Apple iPad The Apple iPad has been available for a month now in the US, but the 3G-capable version of Apple's tablet device has just launched. Here are some things to consider when choosing between the Wi-Fi only or 3G-capable models.

Should you plump for the basic model (once it finally launches in the UK), or cough up for the extra features?


Let's begin with the most obvious difference: cost. The 3G version of the Apple iPad costs $130 more than its Wi-Fi only counterpart in the US, and all that buys you is the privilege of having the option to use 3G. Actually using the 3G network will cost more money.

Apple has negotiated a pretty good deal with Stateside carrier AT&T for the 3G networking. At $15 a month for 250Mb of data, or $30 a month for unlimited data, the pricing seems reasonable enough, and there's no contractual obligation - so you can purchase 3G connectivity if you need it in an emergency, and turn it right back off without any additional fees or penalties. But it remains to be seen how costs will shape up on this side of the pond.


This is the big argument in favour of the 3G iPad.

If you only intend to use the iPad in your home, at work or in your favourite cafe, odds are good you'll have a Wi-Fi network available and may not ever need the 3G capabilities. However, business professionals on the go might not always be near a Wi-Fi network, or could find themselves at a client site where the wireless network is locked down and they don't want to let you connect your rogue iPad.

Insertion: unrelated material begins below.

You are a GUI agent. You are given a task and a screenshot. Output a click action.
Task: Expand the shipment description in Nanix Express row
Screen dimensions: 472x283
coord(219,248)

In cases like these, the 3G connectivity can be a lifesaver, enabling business professionals to get an urgent email, or access online data storage to retrieve an important document or presentation.


There are alternatives available to let you stick with the cheaper Wi-Fi model of the iPad, yet still connect while on the go. If you happen to have a jailbroken iPhone, you can use the MyWi app to allow the iPad to connect to the iPhone via Wi-Fi and ride on its 3G connection.

You can accomplish the same goal with a 3G-enabled Windows 7 notebook. An undocumented feature of Windows 7 allows it to share out its Wi-Fi network and become a mobile hotspot.

Both of these options have a distinct advantage over the 3G iPad - they each allow multiple devices to share a Wi-Fi connection. However, they have disadvantages as well. They would still require some form of 3G data plan - at least as expensive as the monthly rates for the iPad, and with the added burden of a contractual obligation.

Then there is the most obvious disadvantage, which is being forced to carry an additional device. It negates the value of having a thin, light iPad to use for mobile computing if you have to also carry your Windows 7 notebook around in order to get a connection.


My editor, Robert Strohmeyer, and I both got Wi-Fi iPads on the day it launched. We have both encountered a number of occasions where we have been mobile and wanting to connect to the internet, but without a Wi-Fi network available.

He upgraded to the 3G iPad last Friday. I am still debating whether the handful of times it has come up is worth trading up so soon, or if I should just stick with the Wi-Fi iPad until the next-generation iPad comes along and move up to 3G then.

I still maintain that for most consumers, and for business professionals who travel infrequently, the need for a 3G connection will be rare. Both home and office most likely already have wireless networks, and there are enough places offering free Wi-Fi that it should be possible to find one if it's truly necessary.

That said, I have every intention of either upgrading now, or at least getting the 3G-capable iPad when the iPad 2.0 comes along, because I at least want the 3G functionality there as an insurance plan providing me with the peace of mind that I can get a connection no matter where I am if I really need it. But that peace of mind may not be worth the extra cash for you.